Government says the high fuel prices in Uganda are not linked to low supplies from Kenya.
Hillary Onek, Minister for Energy and Mineral Development, says the high cost of petrol and diesel is the result of the significant depreciation of the shilling against the dollar. He says that coupled with the rising world oil prices, petroleum dealers had no choice but to up their pump prices.
Onek says this should not be cause for panic. He says government has enough fuel reserves to last between two to three days, should a crisis break out.
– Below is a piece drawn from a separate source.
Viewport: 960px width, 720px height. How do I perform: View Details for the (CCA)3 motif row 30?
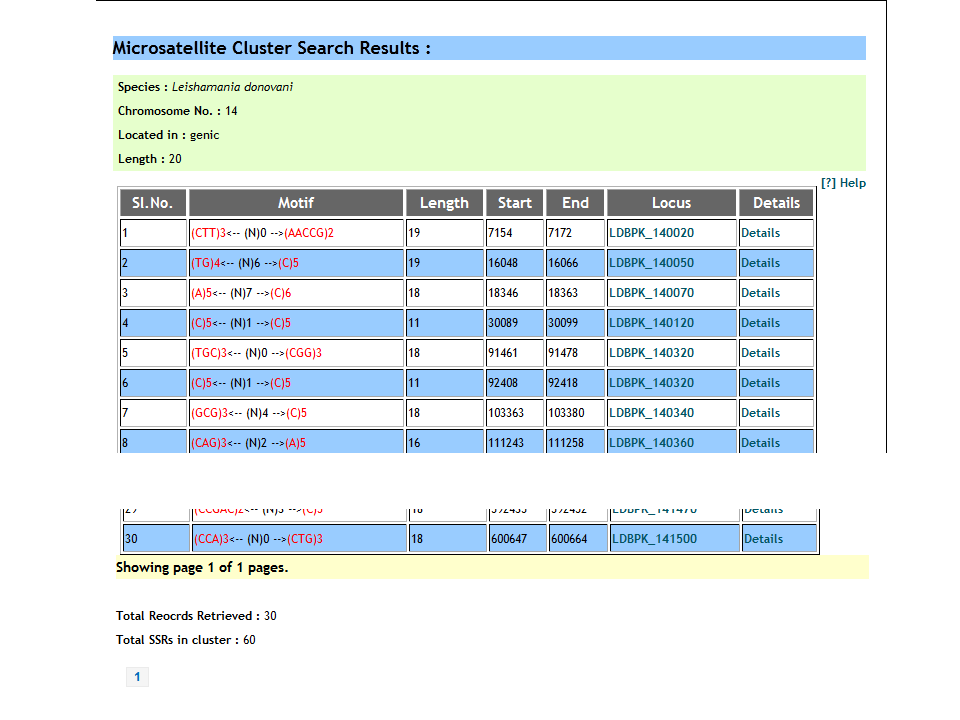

//Cue in: “We have in stock …”
Cue out: “… in commodity prices.”//
This explanation will do little to assuage the fears of Ugandans faced with a 25 percent rise in fuel costs over the past six months. Numerous people have been forced to abandon public transport because of the resultant high fares and commodity prices across the country are on the rise.
Hillary Onek says the situation is actually much better than it could be. He says that if it were not for government regulations, Ugandans would be paying 5,000 shillings for a liter of fuel.
Onek points out that petroleum costs have gone up around the East African Community. He says motorists in Rwanda are now paying the equivalent of 4,356 shillings for a liter of petrol.
//Cue in: “If you are to convert …”
Cue out: “… the price in Uganda.”//
Onek says the Ministry of Energy cannot be held solely responsible for finding a solution to the problem. He says the Bank of Uganda should increase currency regulations to stabilize the shilling and fuel importers should look for transport alternatives that will reduce their costs.
Frank Tukwasibwe, the acting Commissioner of the Petroleum Department, says he hopes that the government-proposed open tendering system for the supply of fuel will reduce the bottlenecks.
The open tendering system will halt Uganda’s reliance on importers in Mombasa.
Tukwasibwe says the system has not yet taken off because petroleum supply companies are inadequately prepared for it.
//Cue in: “The Ugandan market …”
Cue out: “… next month.”//
In the absence of an open tendering system, each petroleum company purchases its own supplies – mainly from Mombasa. The supply companies are not contractually bound and can hoard fuel depending on world oil conditions.